Both of these documentaries, like most of the nonfiction work I saw at this year’s Sundance, were more intellectually engaging than formally revelatory, even with their visual flights of fancy. One of the nice things about documentaries, though, is that a movie can grab hold of you simply through the power of its subject. That’s true of “Bad Press,” an absorbing, eye-opening look at the fight for a free and open press in the Muscogee (Creek) Nation directed by Rebecca Landsberry-Baker and Joe Peeler. That’s also the case with “Victim/Suspect,” Nancy Schwartzman’s blood-boiler about a reporter investigating cases in which women who, after reporting their sexual assault to the police, are accused of lying, then arrested and prosecuted.

Despite its popularity and generally positive press, Sundance has often been the target of a certain amount of mockery, both good-natured and meanspirited. Its earlier years are still, fondly and not, branded as its granola period, a characterization that speaks to the kinds of modest, regionally minded movies that the festival often presented. To a degree, some of the gibes also reflected some observers’ feelings about Redford, whose earnestness has long made him a very big and obviously irresistible target (when he’s not dazzling everyone with his stardom). The mockery continued even as Sundance’s imprint on the industry greatly expanded — partly because it expanded. Steven Soderbergh broke there, and so did Dee Rees.

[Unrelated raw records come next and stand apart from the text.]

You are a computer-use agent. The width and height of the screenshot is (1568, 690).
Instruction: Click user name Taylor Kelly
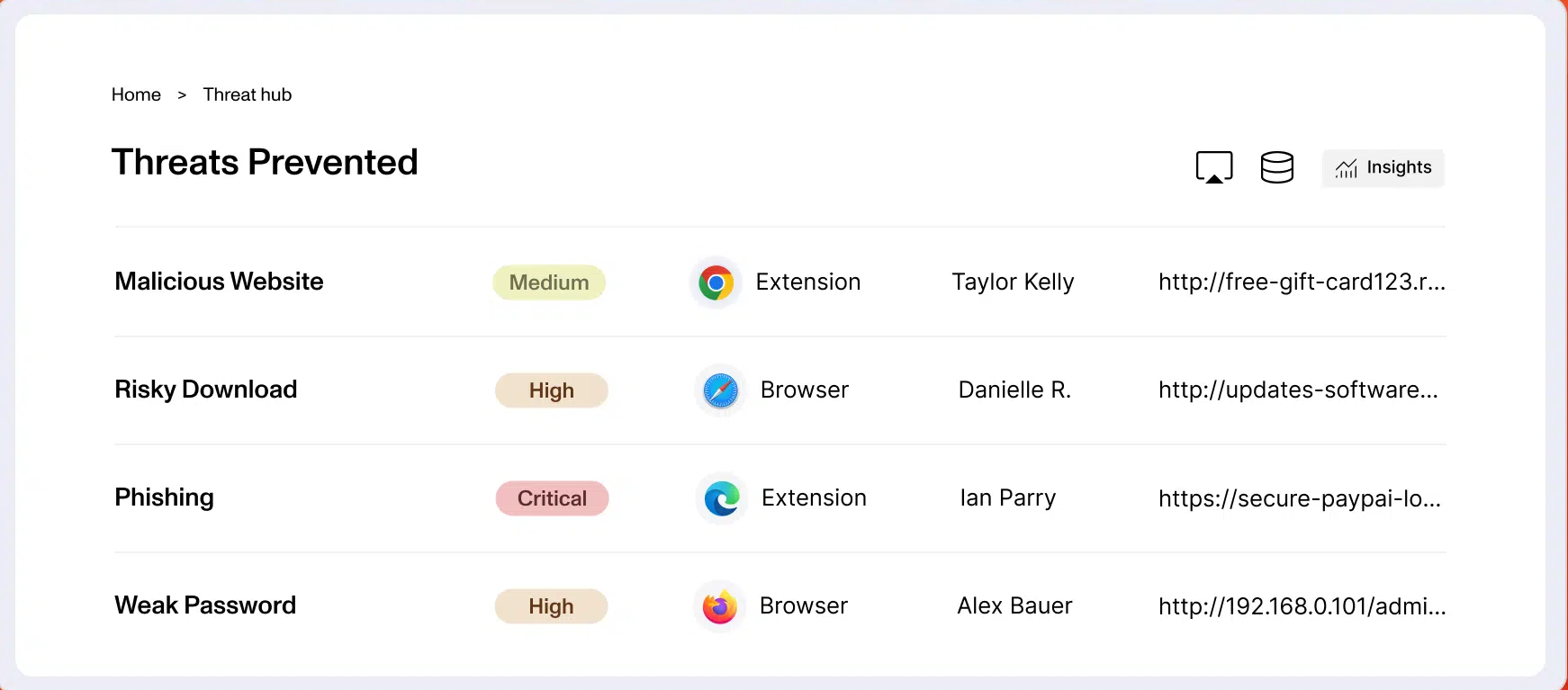point(1013,282)
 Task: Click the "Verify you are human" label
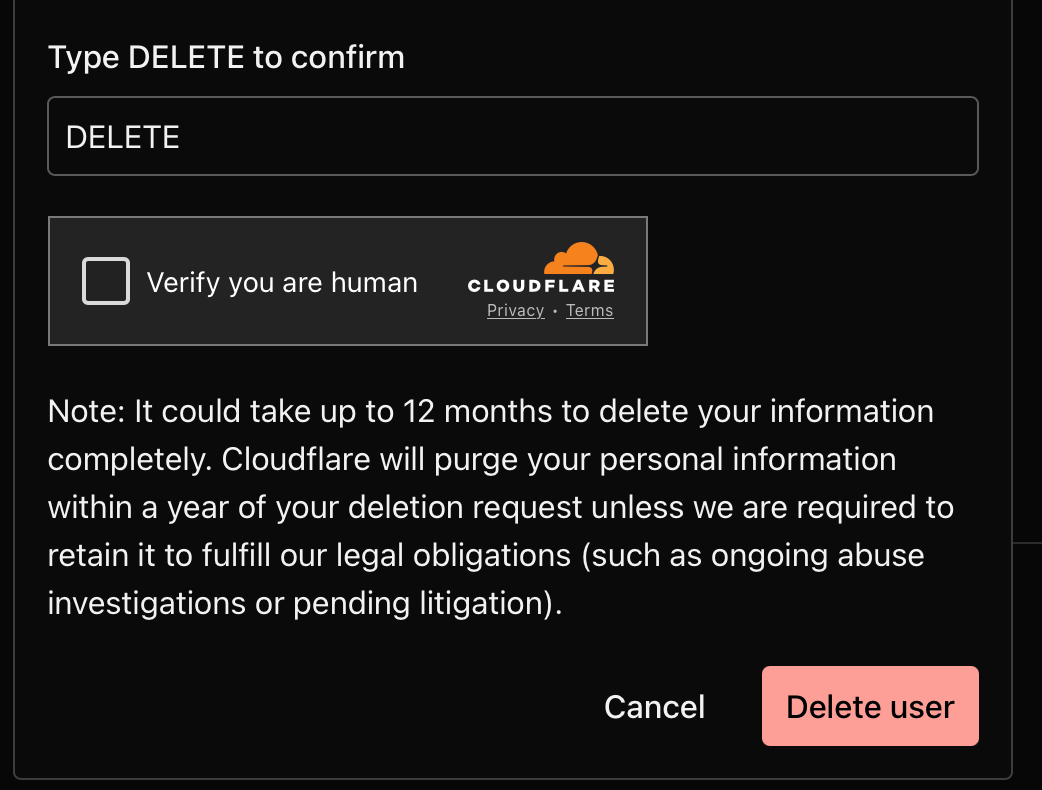[x=282, y=282]
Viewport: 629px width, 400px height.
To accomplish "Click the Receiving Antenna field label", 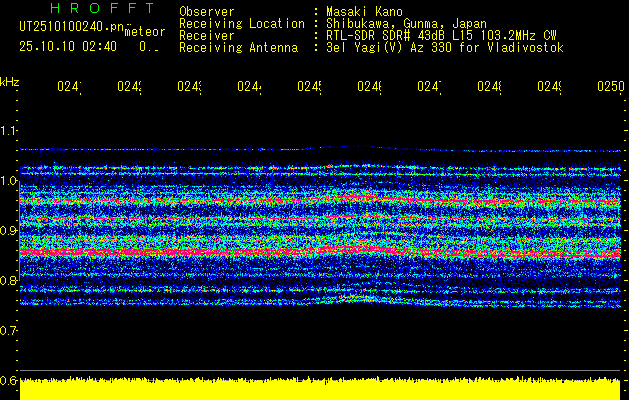I will tap(238, 47).
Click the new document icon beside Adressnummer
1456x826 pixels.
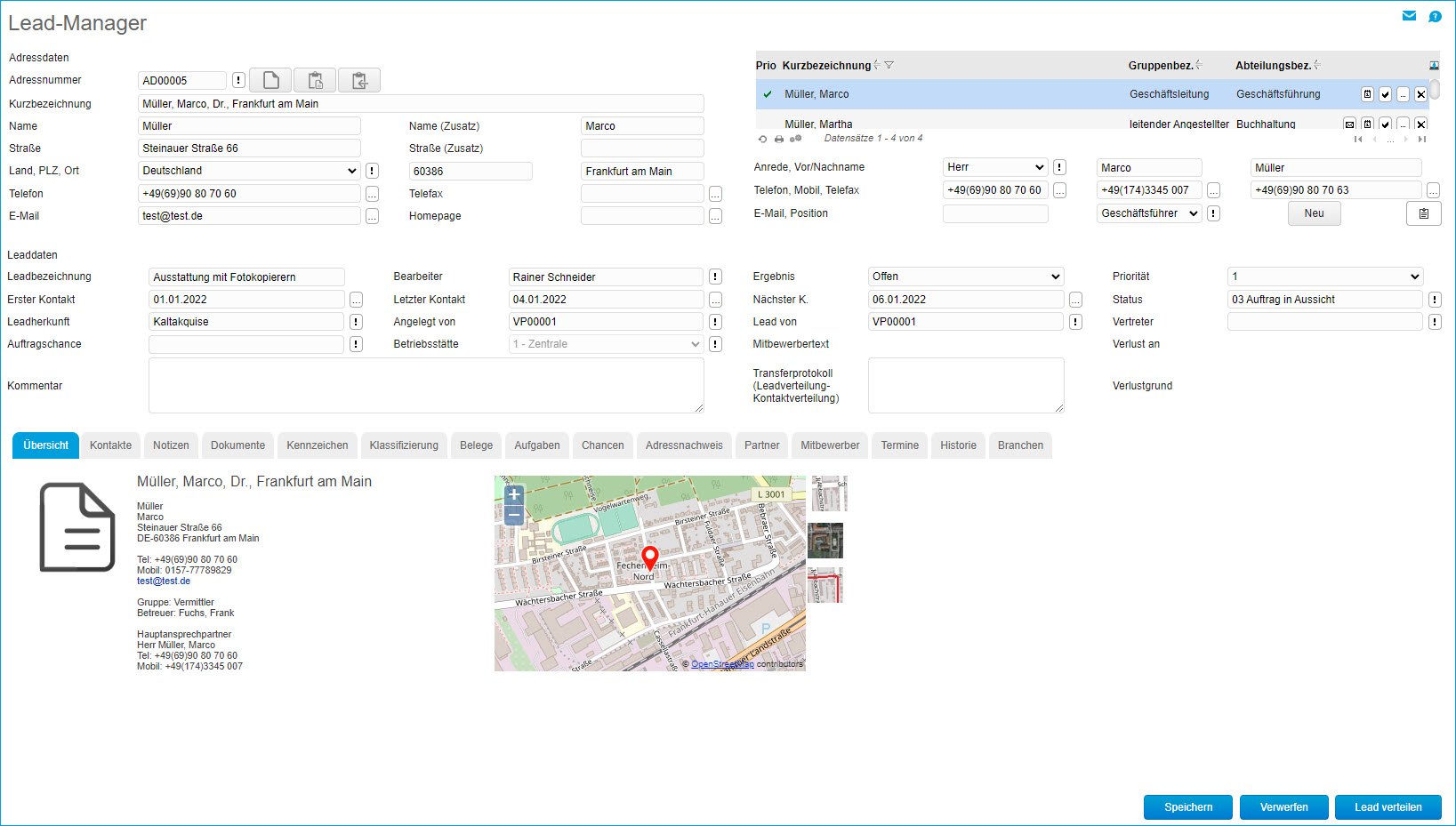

This year, I didn’t hear any jokes about Redford or the experiment in community and storytelling that he created so many years ago. More instructively, I didn’t even hear many complaints about the lineup, which was solid if not exceptional, and chock-full of fine, good and very good movies, most of which will land at your local theater or, more likely, on one of your streaming platforms. After several years of being away from the festival and so much bad and bleak news about the industry, and despite the usual logistic complaints about the festival, I think that a lot of us were simply grateful to be back in Park City, watching movies, discovering talent, finding new ideas and visiting other worlds. I know that I was.